Your goal — Quote, word for word, the lines of the material from its first line through the line containing "The image size is (578, 300).", with both ends included.

Stored data —
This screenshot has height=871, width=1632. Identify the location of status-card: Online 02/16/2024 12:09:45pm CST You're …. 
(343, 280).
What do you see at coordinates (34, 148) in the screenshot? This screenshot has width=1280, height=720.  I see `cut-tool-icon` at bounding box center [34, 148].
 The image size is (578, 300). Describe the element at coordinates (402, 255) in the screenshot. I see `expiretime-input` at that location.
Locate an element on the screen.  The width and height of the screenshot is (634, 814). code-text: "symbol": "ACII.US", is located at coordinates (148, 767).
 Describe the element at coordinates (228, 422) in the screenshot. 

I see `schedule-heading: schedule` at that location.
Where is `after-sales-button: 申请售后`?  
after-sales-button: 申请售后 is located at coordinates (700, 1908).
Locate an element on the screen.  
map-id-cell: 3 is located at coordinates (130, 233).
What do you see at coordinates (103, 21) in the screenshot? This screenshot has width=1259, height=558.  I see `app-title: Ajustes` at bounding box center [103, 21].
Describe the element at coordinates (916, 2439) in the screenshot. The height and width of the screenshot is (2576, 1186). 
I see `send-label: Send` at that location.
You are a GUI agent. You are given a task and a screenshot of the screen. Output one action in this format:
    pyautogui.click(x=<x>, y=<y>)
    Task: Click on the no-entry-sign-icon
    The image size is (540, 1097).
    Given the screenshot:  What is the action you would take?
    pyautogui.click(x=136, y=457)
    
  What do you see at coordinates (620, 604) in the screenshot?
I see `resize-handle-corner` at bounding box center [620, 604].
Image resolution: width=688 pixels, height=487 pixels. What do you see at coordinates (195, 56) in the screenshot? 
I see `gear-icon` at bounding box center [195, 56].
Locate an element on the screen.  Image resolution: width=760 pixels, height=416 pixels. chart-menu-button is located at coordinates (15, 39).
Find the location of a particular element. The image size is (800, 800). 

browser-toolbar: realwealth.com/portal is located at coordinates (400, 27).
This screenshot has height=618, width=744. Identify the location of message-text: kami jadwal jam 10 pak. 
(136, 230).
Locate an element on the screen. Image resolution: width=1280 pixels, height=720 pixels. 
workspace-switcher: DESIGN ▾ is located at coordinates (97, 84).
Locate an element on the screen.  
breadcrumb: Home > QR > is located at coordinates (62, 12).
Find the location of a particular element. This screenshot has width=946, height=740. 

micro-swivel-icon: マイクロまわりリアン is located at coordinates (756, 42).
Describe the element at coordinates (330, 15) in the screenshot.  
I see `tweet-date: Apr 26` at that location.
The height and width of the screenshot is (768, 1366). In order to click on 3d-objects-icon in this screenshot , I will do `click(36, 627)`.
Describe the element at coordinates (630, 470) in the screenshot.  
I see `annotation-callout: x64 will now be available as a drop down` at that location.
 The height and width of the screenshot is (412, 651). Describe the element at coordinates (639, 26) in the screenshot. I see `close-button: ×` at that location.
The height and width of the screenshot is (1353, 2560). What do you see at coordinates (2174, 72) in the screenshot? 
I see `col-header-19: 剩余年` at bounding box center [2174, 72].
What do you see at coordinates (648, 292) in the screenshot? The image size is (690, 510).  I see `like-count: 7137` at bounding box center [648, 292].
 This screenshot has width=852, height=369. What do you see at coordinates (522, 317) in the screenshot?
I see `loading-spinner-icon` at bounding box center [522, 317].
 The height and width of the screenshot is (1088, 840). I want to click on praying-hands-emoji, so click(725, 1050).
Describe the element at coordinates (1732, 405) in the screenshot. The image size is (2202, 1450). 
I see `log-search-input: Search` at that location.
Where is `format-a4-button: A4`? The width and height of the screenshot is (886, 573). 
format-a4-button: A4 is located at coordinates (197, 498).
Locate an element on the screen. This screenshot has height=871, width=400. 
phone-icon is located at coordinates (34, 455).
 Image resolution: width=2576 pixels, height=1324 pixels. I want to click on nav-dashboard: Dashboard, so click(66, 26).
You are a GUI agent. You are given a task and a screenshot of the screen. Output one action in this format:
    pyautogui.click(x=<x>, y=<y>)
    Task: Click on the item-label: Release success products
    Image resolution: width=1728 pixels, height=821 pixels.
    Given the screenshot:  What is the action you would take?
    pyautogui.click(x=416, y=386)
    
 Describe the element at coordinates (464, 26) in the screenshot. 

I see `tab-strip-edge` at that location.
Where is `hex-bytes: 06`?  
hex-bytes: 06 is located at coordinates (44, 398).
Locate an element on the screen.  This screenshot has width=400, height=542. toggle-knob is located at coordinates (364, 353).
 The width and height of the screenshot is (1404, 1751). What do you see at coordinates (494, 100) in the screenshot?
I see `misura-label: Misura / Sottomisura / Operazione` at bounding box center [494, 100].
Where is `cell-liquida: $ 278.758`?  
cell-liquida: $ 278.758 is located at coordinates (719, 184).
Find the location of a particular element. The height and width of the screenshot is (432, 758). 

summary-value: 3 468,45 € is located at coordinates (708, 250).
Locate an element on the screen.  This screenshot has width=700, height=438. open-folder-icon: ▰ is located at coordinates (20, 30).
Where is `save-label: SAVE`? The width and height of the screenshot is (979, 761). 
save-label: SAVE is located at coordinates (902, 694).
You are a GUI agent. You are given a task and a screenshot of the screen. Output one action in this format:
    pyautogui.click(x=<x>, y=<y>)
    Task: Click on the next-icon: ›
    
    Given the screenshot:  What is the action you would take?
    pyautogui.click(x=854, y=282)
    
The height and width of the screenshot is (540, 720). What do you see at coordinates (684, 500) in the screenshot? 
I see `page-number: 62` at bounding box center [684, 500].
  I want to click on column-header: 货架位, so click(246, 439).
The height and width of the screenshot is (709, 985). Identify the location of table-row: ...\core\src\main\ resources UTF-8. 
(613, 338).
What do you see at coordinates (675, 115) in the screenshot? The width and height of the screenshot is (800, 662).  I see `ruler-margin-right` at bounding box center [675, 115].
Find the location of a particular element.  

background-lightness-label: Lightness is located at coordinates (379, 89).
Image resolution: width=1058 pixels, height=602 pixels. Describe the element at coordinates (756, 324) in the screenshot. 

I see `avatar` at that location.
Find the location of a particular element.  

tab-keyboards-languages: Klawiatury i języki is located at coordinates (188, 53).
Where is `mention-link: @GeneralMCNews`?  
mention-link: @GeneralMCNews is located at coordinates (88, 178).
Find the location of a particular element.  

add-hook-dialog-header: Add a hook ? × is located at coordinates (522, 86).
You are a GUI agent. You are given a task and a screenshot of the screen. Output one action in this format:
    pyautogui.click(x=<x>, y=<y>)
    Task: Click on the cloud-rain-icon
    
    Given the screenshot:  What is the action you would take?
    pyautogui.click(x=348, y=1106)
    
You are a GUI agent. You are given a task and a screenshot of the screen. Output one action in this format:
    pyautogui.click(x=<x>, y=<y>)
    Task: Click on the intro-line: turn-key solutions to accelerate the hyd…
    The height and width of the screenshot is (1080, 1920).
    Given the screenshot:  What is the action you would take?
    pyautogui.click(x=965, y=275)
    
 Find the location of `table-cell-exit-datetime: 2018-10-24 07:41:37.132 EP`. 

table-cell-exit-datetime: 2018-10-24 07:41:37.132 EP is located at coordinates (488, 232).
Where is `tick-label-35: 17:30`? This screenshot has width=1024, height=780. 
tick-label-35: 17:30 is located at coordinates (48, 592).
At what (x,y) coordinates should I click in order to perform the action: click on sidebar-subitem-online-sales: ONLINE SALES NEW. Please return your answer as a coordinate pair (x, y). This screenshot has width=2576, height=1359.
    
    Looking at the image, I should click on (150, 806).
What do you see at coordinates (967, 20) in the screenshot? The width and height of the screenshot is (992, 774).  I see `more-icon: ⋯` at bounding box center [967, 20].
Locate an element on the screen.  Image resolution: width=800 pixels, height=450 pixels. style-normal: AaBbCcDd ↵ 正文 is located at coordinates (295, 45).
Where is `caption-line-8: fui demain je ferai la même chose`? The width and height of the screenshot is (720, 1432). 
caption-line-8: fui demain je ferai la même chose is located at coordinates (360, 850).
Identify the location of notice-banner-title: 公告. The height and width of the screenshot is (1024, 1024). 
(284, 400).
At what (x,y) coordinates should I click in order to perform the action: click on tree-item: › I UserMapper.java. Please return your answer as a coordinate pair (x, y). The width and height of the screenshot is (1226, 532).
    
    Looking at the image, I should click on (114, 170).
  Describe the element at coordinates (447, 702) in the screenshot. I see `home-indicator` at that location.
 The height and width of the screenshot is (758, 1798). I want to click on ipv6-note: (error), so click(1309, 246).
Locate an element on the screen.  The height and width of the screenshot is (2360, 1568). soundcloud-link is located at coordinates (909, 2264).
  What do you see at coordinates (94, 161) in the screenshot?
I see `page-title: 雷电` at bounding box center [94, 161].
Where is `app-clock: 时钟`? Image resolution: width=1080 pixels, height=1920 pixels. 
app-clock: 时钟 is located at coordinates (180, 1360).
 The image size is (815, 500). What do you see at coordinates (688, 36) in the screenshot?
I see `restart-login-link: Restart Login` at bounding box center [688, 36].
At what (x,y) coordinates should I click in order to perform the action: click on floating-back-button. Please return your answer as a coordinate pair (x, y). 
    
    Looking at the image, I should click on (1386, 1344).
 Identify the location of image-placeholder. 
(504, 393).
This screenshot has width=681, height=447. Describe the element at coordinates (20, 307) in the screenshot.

Solved problem —
This screenshot has height=871, width=1632. Identify the location of status-card: Online 02/16/2024 12:09:45pm CST You're …. 
(343, 280).
What do you see at coordinates (34, 148) in the screenshot? This screenshot has width=1280, height=720.  I see `cut-tool-icon` at bounding box center [34, 148].
 The image size is (578, 300). Describe the element at coordinates (402, 255) in the screenshot. I see `expiretime-input` at that location.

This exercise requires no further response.